The general consensus on the origins of COVID-19 is that this strain of coronavirus is a zoonotic disease that jumped from bats to humans in China.
Russia’s Foreign Ministry has harrumphed that the EU’s charges are “unfounded” and “lack common sense.” Spokesman Dmitry Peskov [duh-MEE-tree PESS-koff] thinks the examples aren’t specific enough, and that as usual Moscow is more sinned against than sinning. “We’re talking again about some unfounded allegations which in the current situation are probably the result of an anti-Russian obsession,” Mr. Peskov complained.
No prosecution of Concord Management.
The US Justice Department has decided not to continue its prosecution of Concord Management and Consulting, a company which, despite its very American-sounding name, is a Russian firm that does no business in the US. The company had been indicted for influence operations as a result of Special Counsel Mueller’s investigation of Russian operations during the US 2016 elections. The Washington Post reports that prosecutors cited a “change in the balance of the government’s proof due to a classification determination” in their filing for dismissal. This led them to conclude that proceeding would no longer be in the interest of either justice or national security. The prosecutors’ filing essentially argues that Concord would use discovery and the trial itself to further its own ends, and that the company was essentially beyond the reach of US punitive measures.

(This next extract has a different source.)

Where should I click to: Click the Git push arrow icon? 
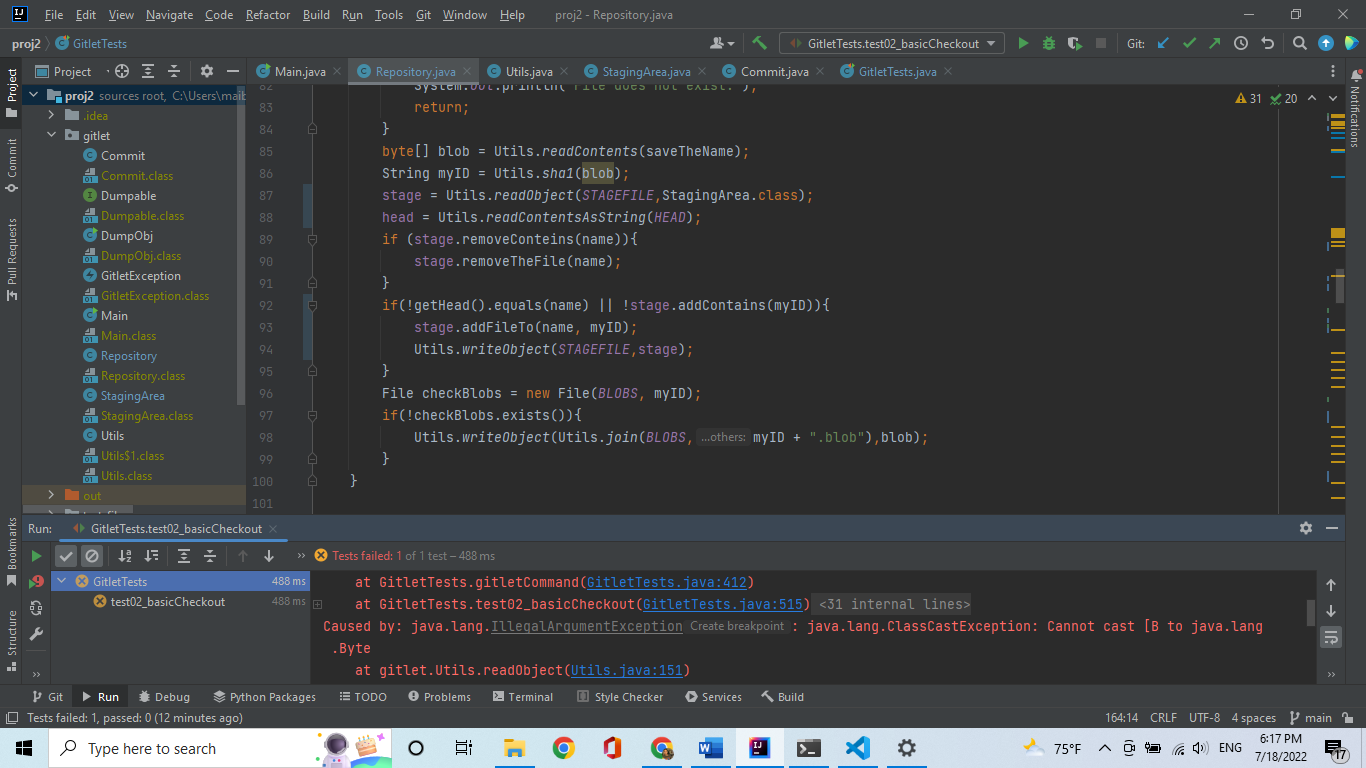point(1214,43)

Concord Management was in Russia, as was the Internet Research Agency. But Russian influence operations have recently apparently been offshored, in part at least, to operators in Ghana and Nigeria, CNN reports. Researchers at Clemson University told CNN they’re seeing election-season influence, and it's very much in the Russian style: disruptive and racially themed. And CNN says some of the operators--many of them nationals of Ghana or Nigeria--tell them that indeed they’re working for Russia.
A number of the trolls are organized by a front organization, Eliminating Barriers for the Liberation of Africa (or EBLA, for short). Russian oligarch Yevgeny Prigozhin, familiarly known as “Putin’s chef” and regarded as the organizing spirit behind St. Petersburg’s Internet Research Agency, is believed to be behind EBLA, too. But he didn’t respond to CNN’s request for comment.
This week, according to the Hill, several members of the US Congress called upon the European Union to sanction Mr. Prigozhin for his activities.